Herein we report simple pyridinium (1-3) and quinolinium (4) salts for the selective recognition of G-quadruplexes (G4s). Among them, the probe 1, interestingly, selectively discriminated parallel (c-KIT-1, c-KIT-2, c-MYC) G4s from anti-parallel/hybrid (22AG, HRAS-1, BOM-17, TBA) G4s at pH 7.2, through a switch on response in the far-red window. Significant changes in the absorption (broad 575 nm -> sharp 505 nm) and emission of probe 1 at 620 nm, attributed to selective interaction with parallel G4s, resulted in complete disaggregationinduced monomer emission.

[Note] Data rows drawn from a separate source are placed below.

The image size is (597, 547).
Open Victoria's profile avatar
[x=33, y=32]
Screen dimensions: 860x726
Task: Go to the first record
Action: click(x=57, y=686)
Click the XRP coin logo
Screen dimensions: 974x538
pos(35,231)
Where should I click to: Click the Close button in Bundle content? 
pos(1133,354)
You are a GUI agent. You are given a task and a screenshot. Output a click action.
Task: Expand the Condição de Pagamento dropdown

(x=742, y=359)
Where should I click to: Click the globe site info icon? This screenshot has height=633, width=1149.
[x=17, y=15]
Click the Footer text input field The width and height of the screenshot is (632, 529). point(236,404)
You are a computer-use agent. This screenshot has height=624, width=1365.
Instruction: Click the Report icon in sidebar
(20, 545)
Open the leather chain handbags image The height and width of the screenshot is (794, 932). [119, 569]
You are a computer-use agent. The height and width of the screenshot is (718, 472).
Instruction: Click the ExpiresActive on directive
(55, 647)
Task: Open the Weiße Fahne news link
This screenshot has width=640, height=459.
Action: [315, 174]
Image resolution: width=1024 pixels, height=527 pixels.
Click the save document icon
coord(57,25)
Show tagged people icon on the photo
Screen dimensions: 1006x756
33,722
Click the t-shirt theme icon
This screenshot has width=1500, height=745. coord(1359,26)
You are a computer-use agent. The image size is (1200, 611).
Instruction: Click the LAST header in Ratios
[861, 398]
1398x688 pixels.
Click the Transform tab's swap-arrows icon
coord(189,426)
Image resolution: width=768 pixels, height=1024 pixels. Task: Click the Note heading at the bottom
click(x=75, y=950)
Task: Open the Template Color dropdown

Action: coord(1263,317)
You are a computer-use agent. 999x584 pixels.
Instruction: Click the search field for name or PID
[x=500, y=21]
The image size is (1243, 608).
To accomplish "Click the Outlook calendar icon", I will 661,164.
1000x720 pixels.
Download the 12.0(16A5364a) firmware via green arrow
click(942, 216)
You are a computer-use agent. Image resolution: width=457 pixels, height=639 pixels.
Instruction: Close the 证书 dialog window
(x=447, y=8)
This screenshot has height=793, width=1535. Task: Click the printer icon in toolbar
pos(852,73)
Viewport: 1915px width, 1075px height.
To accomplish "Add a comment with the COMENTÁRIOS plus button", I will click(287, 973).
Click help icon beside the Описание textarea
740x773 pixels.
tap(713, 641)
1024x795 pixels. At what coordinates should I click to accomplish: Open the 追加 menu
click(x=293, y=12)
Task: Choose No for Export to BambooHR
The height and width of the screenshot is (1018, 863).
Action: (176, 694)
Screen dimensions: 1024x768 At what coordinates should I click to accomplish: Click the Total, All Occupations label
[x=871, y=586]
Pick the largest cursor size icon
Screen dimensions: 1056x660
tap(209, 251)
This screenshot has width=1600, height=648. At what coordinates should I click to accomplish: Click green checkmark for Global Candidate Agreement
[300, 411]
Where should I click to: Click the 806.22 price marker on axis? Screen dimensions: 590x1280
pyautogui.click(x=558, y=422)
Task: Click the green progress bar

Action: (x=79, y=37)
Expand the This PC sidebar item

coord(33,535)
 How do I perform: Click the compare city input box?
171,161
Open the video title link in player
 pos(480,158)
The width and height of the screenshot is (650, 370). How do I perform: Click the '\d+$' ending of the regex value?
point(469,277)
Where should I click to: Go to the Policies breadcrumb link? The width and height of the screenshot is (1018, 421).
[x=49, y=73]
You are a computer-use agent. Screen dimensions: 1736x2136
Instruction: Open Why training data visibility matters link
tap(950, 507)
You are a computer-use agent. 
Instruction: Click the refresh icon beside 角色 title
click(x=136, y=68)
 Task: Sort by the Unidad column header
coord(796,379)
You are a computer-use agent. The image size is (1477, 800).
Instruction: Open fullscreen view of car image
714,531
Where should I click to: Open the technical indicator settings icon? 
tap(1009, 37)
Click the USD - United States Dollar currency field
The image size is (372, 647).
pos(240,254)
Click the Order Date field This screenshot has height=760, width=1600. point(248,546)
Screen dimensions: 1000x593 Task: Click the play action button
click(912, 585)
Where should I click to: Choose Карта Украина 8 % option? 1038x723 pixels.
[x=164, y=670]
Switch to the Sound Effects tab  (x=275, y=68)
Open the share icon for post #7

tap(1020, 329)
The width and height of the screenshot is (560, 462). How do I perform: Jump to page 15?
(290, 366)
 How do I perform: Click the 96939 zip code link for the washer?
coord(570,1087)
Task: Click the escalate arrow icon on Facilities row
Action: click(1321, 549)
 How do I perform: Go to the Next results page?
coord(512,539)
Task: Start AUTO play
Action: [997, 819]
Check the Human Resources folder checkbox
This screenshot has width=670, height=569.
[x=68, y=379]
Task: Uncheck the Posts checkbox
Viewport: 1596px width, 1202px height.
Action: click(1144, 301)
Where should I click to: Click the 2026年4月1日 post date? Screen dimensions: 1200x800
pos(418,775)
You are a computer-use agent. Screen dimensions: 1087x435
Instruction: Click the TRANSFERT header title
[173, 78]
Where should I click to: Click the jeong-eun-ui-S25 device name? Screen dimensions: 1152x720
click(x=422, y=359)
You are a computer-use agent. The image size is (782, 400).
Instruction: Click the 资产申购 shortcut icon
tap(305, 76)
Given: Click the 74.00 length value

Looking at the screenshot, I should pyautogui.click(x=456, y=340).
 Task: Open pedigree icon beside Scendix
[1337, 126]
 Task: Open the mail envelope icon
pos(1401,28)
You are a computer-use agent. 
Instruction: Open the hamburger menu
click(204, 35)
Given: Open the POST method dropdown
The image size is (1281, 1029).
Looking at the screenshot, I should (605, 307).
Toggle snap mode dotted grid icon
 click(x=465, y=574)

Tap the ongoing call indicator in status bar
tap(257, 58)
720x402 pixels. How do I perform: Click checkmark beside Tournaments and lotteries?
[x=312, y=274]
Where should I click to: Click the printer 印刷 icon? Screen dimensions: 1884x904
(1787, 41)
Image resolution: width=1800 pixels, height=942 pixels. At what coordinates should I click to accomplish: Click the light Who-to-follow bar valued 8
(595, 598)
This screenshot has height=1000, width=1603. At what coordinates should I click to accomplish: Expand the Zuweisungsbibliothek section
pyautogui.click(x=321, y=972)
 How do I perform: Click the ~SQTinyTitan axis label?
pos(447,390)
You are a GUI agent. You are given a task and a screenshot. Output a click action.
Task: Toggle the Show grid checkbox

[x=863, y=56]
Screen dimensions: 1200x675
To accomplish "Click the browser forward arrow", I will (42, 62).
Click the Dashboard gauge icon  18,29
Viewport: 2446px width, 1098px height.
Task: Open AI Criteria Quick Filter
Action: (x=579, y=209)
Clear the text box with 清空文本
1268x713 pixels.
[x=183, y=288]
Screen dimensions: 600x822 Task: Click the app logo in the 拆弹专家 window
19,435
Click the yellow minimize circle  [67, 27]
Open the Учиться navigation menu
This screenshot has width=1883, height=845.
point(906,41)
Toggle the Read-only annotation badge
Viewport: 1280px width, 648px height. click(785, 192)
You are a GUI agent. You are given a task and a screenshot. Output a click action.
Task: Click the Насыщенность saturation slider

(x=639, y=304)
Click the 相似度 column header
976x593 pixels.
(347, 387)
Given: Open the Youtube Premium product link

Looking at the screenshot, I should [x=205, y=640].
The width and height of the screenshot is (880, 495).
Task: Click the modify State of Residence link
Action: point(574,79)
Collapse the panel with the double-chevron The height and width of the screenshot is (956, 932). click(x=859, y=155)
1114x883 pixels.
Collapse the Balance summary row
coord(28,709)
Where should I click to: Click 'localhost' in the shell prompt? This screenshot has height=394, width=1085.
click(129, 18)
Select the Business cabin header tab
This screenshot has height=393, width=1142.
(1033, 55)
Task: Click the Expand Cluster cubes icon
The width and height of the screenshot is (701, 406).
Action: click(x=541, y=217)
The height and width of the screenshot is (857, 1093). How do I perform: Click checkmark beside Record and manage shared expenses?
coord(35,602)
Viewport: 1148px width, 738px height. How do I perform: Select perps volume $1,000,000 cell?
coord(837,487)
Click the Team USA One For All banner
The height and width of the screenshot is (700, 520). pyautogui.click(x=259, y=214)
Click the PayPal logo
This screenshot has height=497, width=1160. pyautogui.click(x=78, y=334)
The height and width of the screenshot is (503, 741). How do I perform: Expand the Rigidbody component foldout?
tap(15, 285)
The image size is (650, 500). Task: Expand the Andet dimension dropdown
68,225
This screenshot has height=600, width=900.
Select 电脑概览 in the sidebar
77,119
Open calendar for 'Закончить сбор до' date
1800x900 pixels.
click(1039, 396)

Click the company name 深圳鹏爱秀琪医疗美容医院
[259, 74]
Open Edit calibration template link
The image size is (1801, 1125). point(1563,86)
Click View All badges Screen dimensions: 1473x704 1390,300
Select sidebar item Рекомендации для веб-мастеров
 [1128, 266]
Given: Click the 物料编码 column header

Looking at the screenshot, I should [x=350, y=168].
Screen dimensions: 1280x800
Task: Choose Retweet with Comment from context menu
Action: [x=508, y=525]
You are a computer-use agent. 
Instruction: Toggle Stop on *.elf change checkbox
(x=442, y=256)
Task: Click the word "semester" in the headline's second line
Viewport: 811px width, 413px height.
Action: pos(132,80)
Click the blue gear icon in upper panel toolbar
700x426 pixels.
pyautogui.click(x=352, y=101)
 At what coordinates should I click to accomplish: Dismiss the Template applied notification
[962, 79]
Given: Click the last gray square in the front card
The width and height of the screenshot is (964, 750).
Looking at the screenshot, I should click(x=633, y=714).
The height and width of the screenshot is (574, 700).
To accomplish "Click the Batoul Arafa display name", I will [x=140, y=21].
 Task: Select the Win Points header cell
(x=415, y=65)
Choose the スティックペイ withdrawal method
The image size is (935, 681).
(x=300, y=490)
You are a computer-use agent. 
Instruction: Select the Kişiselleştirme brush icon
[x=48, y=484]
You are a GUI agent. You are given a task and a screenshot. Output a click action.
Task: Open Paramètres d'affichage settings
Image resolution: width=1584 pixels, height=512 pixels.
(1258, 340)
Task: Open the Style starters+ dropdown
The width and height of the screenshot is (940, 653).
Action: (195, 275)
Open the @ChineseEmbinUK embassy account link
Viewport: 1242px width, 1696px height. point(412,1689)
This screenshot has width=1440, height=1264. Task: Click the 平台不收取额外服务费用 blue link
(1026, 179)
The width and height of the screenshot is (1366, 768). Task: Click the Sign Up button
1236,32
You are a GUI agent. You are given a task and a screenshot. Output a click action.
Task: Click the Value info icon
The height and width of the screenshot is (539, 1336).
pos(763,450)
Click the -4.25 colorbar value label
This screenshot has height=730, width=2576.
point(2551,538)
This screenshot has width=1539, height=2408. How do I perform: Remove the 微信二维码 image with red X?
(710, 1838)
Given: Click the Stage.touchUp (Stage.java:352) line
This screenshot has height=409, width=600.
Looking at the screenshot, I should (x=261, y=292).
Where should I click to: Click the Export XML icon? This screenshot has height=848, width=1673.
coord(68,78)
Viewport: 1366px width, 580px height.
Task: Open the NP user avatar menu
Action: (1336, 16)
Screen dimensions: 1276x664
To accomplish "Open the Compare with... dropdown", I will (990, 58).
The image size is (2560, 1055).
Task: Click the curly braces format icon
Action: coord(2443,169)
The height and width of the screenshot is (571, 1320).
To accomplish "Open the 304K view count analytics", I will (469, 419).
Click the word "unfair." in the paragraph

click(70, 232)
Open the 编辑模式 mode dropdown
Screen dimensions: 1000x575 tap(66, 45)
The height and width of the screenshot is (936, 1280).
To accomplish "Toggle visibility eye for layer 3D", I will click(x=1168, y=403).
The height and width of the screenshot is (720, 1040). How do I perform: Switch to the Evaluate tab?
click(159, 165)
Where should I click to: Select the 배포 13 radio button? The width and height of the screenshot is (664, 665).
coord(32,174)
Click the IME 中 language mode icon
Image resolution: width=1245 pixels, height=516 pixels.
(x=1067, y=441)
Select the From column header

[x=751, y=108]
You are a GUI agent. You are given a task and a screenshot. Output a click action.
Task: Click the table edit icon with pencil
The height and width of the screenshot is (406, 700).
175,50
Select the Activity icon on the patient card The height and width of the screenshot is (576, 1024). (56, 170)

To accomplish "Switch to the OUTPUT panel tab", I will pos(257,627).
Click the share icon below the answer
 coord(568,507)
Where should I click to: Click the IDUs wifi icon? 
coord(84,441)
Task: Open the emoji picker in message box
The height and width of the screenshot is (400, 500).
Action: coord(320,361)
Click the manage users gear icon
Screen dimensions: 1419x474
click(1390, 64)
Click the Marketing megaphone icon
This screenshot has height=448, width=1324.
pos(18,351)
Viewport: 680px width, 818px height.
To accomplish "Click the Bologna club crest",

Symmetrical push/pull molecular confinements across the styryl units in probe 1 enhanced the intramolecular charge transfer (ICT) by restricting the free rotation of C=C units in the presence of sterically less hindered and highly accessible G4 surface/bottom tetrads in the parallel G4s, which is relatively lower extent in antiparallel/hybrid G4s. We confirm that the disaggregation of probe 1 was very effective in the presence of parallel G4-forming ODNs, due to the presence of highly available free surface area, resulting in additional 7c-stacking interactions. The selective sensing capabilities of probe 1 were analyzed using UV-Vis spectroscopy, fluorescence spectroscopy, molecular dynamics (MD)-based simulation studies, and H-1 NMR spectroscopy. This study should afford insights for the future design of selective compounds targeting parallel G4s.